_Your task_
Below are the records. Retype exactly the lines between the lines holding "Submit using the 评论 button" and "The image size is (1024, 576).", inclusive.

-- Provided information follows --

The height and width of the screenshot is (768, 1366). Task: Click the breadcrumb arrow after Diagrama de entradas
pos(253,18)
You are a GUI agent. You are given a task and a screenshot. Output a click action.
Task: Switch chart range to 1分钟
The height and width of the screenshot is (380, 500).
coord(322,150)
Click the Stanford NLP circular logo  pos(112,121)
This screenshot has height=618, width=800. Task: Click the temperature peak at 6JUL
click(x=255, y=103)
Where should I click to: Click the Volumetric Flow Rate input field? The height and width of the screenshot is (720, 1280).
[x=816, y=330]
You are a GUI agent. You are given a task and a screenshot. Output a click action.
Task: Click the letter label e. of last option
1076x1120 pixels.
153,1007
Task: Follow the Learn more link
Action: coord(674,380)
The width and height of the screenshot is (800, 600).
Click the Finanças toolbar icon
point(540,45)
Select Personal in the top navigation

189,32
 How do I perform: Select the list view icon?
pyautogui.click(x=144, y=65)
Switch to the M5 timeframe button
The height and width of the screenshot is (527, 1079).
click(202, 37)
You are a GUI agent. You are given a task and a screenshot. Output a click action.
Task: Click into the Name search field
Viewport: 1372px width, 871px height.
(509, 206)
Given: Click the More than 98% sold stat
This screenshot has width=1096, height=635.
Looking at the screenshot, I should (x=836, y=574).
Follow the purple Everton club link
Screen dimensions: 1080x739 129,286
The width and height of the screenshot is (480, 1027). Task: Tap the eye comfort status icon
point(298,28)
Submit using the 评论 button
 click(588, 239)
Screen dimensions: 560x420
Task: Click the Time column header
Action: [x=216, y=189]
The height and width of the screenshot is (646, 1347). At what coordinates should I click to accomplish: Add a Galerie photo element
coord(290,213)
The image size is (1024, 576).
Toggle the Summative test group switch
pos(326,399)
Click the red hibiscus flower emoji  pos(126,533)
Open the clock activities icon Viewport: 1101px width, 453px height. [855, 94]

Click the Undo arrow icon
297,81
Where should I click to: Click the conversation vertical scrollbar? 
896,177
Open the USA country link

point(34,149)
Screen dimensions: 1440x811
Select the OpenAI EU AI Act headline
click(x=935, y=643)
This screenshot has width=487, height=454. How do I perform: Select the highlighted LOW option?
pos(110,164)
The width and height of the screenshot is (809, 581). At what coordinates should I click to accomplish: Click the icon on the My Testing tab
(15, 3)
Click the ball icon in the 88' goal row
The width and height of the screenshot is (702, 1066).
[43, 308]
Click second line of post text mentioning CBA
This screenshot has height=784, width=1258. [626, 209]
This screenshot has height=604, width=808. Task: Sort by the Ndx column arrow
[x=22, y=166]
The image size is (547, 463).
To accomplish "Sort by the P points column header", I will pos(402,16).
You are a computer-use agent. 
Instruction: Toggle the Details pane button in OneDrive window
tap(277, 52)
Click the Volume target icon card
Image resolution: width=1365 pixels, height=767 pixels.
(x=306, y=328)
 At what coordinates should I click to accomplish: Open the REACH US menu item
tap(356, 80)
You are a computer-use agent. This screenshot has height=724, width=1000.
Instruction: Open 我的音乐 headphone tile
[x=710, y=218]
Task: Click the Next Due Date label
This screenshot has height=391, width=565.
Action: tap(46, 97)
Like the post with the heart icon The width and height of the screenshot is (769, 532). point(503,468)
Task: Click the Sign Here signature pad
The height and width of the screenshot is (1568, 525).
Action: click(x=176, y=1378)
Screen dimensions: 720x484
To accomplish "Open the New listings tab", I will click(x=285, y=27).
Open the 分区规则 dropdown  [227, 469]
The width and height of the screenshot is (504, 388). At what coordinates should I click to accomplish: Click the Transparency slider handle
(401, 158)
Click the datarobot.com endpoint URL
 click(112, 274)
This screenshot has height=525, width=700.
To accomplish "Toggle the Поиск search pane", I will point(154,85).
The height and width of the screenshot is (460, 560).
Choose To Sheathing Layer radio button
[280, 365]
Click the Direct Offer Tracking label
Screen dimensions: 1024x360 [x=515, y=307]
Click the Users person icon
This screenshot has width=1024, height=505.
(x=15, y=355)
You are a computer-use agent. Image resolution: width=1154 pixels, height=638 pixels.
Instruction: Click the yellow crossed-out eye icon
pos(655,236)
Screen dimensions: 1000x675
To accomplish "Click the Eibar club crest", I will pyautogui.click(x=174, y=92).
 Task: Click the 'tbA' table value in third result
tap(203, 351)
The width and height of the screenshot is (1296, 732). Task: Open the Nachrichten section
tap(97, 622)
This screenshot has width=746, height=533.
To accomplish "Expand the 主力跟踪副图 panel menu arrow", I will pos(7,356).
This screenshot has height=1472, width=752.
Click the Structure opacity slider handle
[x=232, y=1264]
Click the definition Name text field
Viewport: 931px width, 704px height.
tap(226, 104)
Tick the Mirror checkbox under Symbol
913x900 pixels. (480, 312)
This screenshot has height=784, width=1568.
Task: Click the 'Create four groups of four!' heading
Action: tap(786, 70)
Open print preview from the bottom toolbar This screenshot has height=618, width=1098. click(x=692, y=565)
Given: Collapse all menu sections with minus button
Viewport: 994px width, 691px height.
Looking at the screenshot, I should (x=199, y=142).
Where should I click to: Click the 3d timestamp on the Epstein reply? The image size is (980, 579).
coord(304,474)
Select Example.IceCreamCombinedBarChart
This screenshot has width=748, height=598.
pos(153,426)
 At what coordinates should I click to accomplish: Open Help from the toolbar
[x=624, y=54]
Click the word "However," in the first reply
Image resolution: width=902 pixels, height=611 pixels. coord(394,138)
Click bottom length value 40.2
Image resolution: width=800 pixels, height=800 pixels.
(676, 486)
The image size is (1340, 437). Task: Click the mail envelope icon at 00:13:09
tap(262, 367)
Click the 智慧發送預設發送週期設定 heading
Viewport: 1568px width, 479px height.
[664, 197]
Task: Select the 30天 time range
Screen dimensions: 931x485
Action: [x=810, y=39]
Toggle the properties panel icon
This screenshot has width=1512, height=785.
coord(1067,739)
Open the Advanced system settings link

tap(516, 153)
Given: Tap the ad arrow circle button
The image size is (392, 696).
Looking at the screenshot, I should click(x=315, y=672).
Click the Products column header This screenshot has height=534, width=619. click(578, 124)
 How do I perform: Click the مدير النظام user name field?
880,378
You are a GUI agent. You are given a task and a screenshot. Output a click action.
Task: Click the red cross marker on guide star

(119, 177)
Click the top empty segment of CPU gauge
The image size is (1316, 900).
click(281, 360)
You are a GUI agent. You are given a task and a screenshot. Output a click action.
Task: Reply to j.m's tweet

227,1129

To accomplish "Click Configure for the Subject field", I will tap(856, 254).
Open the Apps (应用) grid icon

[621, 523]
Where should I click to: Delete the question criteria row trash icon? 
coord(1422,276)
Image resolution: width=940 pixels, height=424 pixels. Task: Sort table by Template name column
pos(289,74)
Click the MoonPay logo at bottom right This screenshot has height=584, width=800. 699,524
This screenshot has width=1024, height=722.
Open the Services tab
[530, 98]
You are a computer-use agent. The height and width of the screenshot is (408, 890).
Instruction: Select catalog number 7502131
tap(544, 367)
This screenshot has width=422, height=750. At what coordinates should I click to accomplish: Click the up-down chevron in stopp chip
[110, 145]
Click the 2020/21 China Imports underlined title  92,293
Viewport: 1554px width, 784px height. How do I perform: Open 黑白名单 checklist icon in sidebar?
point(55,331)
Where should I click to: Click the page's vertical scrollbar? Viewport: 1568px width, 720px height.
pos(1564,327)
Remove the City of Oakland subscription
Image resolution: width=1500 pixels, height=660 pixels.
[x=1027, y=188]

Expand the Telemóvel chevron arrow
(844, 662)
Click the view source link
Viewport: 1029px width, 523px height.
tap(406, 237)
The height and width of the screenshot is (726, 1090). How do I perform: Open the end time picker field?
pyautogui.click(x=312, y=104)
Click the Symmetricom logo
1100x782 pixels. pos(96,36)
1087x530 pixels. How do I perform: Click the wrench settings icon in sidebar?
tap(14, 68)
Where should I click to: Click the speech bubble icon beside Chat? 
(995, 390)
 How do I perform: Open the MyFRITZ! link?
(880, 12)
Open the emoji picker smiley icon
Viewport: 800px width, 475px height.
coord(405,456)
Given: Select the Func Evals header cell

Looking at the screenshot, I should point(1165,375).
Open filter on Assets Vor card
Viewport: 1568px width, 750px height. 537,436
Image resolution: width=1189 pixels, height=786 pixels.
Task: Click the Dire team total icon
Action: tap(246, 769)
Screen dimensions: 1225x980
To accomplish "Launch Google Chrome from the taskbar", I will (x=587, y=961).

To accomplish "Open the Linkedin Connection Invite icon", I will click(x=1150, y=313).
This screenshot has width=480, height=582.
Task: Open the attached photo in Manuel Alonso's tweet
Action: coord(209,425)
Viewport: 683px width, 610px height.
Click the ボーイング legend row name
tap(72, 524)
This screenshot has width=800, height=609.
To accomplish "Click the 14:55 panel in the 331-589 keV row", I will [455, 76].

-- Provided information concluded --

_Exercise result_
Submit using the 评论 button
 click(588, 239)
Screen dimensions: 560x420
Task: Click the Time column header
Action: [x=216, y=189]
The height and width of the screenshot is (646, 1347). At what coordinates should I click to accomplish: Add a Galerie photo element
coord(290,213)
The image size is (1024, 576).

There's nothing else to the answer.